• _SUPPLIED MATERIAL_:
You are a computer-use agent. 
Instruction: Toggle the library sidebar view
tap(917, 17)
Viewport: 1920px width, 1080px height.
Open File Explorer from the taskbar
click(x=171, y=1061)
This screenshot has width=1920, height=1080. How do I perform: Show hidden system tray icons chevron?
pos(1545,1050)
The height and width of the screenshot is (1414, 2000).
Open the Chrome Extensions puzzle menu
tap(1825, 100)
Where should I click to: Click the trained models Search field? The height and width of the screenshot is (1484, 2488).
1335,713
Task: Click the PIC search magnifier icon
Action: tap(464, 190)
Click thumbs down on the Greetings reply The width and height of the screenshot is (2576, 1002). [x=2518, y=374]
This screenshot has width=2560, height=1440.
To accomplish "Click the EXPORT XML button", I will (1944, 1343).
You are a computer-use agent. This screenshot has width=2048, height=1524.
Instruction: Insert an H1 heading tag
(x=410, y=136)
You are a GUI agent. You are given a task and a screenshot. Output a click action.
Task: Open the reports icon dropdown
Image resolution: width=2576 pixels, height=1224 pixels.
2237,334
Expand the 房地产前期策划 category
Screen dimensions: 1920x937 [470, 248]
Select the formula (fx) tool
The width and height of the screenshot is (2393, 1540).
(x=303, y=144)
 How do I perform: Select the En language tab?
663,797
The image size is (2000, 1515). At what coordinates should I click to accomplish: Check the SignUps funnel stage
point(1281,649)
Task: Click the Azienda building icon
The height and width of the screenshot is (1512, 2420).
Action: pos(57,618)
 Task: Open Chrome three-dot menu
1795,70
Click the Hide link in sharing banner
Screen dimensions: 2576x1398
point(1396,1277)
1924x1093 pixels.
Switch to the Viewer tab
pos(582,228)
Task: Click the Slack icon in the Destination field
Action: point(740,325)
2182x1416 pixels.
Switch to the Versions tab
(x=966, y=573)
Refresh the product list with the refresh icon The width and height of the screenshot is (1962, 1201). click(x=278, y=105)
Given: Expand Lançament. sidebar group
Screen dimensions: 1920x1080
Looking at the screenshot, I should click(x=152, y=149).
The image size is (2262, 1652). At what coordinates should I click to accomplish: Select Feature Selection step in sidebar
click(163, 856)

• _WORK REQUEST_:
Copy exactly the lines that begin with the one containing "2182x1416 pixels." and continue to the end of the records, both included, and nothing more.

• _RESULT_:
2182x1416 pixels.
Switch to the Versions tab
(x=966, y=573)
Refresh the product list with the refresh icon The width and height of the screenshot is (1962, 1201). click(x=278, y=105)
Given: Expand Lançament. sidebar group
Screen dimensions: 1920x1080
Looking at the screenshot, I should click(x=152, y=149).
The image size is (2262, 1652). At what coordinates should I click to accomplish: Select Feature Selection step in sidebar
click(163, 856)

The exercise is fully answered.